Following-up on recent advances in research on the TW effect among animals, the second issue to be improved is to provide a better specification of the timing of wealth accumulation relative to the timing of conception of a child. This allows me to derive important differences in the TW effect between subgroups of the wealthy. Similar to studies on human samples, studies examining the TW effect among animals often rely on correlational evidence and report mixed findings. Potential small-sample and publication biases have prompted researchers to ask whether the TW effect may, in fact, be an artifact [2], [25][27]. However, recent advances on the timing of a possible TW mechanism may explain at least part of the mixed empirical pattern.
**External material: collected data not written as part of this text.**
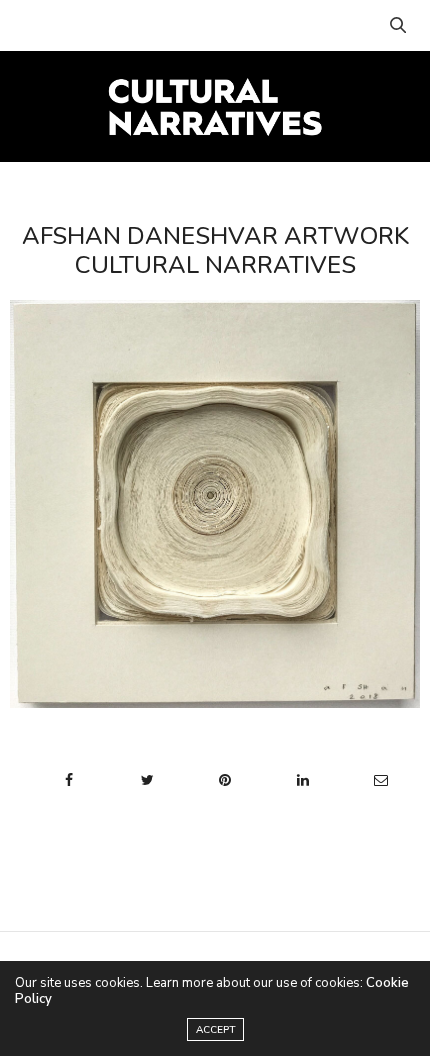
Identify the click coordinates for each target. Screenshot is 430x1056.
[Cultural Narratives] (215, 106)
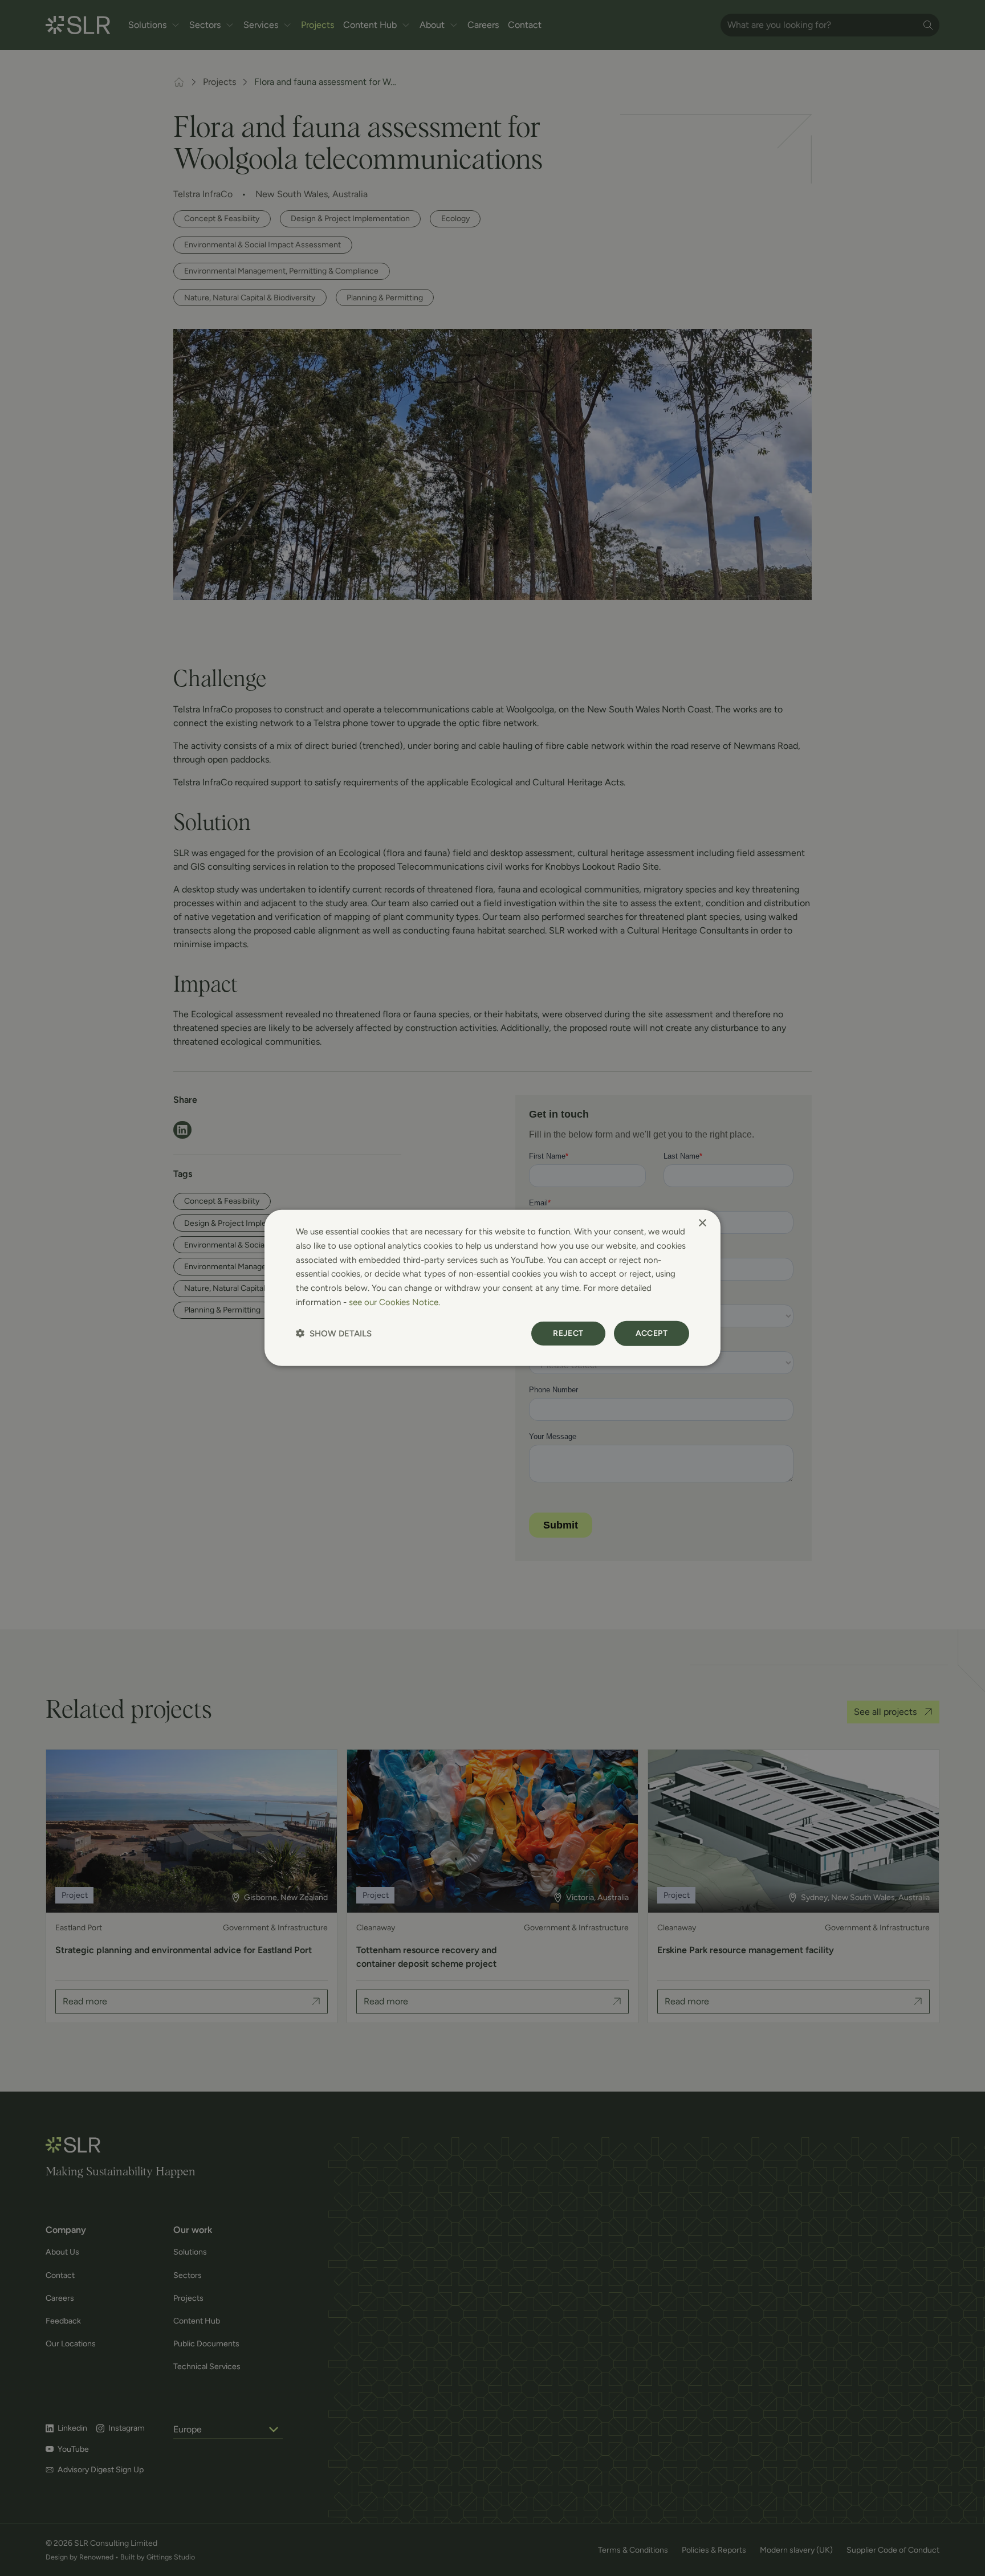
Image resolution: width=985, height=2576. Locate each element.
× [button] (702, 1223)
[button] (334, 1333)
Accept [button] (651, 1333)
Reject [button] (568, 1333)
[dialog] (492, 1288)
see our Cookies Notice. (394, 1302)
From a theoretical perspective, a potential TW mechanism may operate at various stages, e.g., by affecting survival or fertilization probabilities of X- and Y-chromosome-carrying spermatozoa, by differential vulnerability of male or female fetuses during pregnancy, or by means of sex-selective parental investment post-partum [10]. From an evolutionary perspective, costs associated with the respective mechanism should be minimized in order to maximize reproductive fitness. Therefore, the earlier a sex-selective mechanism gets activated, the less somatic energy has to be written off as sunk fitness costs. Consistent with this theoretical reasoning, a meta-analysis of studies examining the TW effect in mammals shows support for the TW effect when the timing of measurement of maternal condition is taken into account: ‘When body condition, weight or food are measured or manipulated around conception, 74% of studies support the TW [hypothesis], whereas measures taken during gestation (41% support) or at birth (5%) show little relationship with sex ratio’ [28]. Research on mechanisms has further drawn attention to a possible role of paternal and particularly maternal hormone concentrations close to conception [29][32].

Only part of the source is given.